:: EXERCISE REQUIREMENTS ::
Every entry that follows should be output again, word for word.

:: RECORDS FOR THE TASK ::
——
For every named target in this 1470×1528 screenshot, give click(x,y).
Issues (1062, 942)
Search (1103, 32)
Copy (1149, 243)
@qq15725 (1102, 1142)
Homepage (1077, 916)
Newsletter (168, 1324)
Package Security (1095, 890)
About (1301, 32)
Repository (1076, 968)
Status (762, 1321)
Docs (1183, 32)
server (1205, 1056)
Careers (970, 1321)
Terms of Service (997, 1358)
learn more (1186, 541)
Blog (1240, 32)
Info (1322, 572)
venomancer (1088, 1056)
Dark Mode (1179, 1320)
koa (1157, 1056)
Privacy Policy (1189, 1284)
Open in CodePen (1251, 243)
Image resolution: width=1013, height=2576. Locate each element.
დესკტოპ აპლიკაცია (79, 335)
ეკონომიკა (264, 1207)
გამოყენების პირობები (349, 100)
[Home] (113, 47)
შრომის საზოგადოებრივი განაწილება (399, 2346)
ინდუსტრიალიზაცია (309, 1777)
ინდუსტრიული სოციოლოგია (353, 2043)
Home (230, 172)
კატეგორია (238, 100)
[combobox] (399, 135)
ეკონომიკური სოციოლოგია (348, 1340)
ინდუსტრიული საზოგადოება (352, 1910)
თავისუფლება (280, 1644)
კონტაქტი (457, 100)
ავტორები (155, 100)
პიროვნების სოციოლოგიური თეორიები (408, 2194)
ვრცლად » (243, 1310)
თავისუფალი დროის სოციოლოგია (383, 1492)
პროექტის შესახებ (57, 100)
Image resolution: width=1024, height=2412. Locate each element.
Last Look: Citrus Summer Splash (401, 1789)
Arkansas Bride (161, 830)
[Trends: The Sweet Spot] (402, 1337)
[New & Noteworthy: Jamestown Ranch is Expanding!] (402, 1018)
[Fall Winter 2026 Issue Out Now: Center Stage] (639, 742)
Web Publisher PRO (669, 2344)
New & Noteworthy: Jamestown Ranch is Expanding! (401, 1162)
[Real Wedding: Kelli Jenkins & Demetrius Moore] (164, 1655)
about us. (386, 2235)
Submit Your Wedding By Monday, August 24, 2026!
——
:: OUTPUT BELOW ::
For every named target in this 1470×1528 screenshot, give click(x,y).
Issues (1062, 942)
Search (1103, 32)
Copy (1149, 243)
@qq15725 (1102, 1142)
Homepage (1077, 916)
Newsletter (168, 1324)
Package Security (1095, 890)
About (1301, 32)
Repository (1076, 968)
Status (762, 1321)
Docs (1183, 32)
server (1205, 1056)
Careers (970, 1321)
Terms of Service (997, 1358)
learn more (1186, 541)
Blog (1240, 32)
Info (1322, 572)
venomancer (1088, 1056)
Dark Mode (1179, 1320)
koa (1157, 1056)
Privacy Policy (1189, 1284)
Open in CodePen (1251, 243)
Image resolution: width=1013, height=2576. Locate each element.
დესკტოპ აპლიკაცია (79, 335)
ეკონომიკა (264, 1207)
გამოყენების პირობები (349, 100)
[Home] (113, 47)
შრომის საზოგადოებრივი განაწილება (399, 2346)
ინდუსტრიალიზაცია (309, 1777)
ინდუსტრიული სოციოლოგია (353, 2043)
Home (230, 172)
კატეგორია (238, 100)
[combobox] (399, 135)
ეკონომიკური სოციოლოგია (348, 1340)
ინდუსტრიული საზოგადოება (352, 1910)
თავისუფლება (280, 1644)
კონტაქტი (457, 100)
ავტორები (155, 100)
პიროვნების სოციოლოგიური თეორიები (408, 2194)
ვრცლად » (243, 1310)
თავისუფალი დროის სოციოლოგია (383, 1492)
პროექტის შესახებ (57, 100)
Image resolution: width=1024, height=2412. Locate each element.
Last Look: Citrus Summer Splash (401, 1789)
Arkansas Bride (161, 830)
[Trends: The Sweet Spot] (402, 1337)
[New & Noteworthy: Jamestown Ranch is Expanding!] (402, 1018)
[Fall Winter 2026 Issue Out Now: Center Stage] (639, 742)
Web Publisher PRO (669, 2344)
New & Noteworthy: Jamestown Ranch is Expanding! (401, 1162)
[Real Wedding: Kelli Jenkins & Demetrius Moore] (164, 1655)
about us. (386, 2235)
Submit Your Wedding By Monday, August 24, 2026!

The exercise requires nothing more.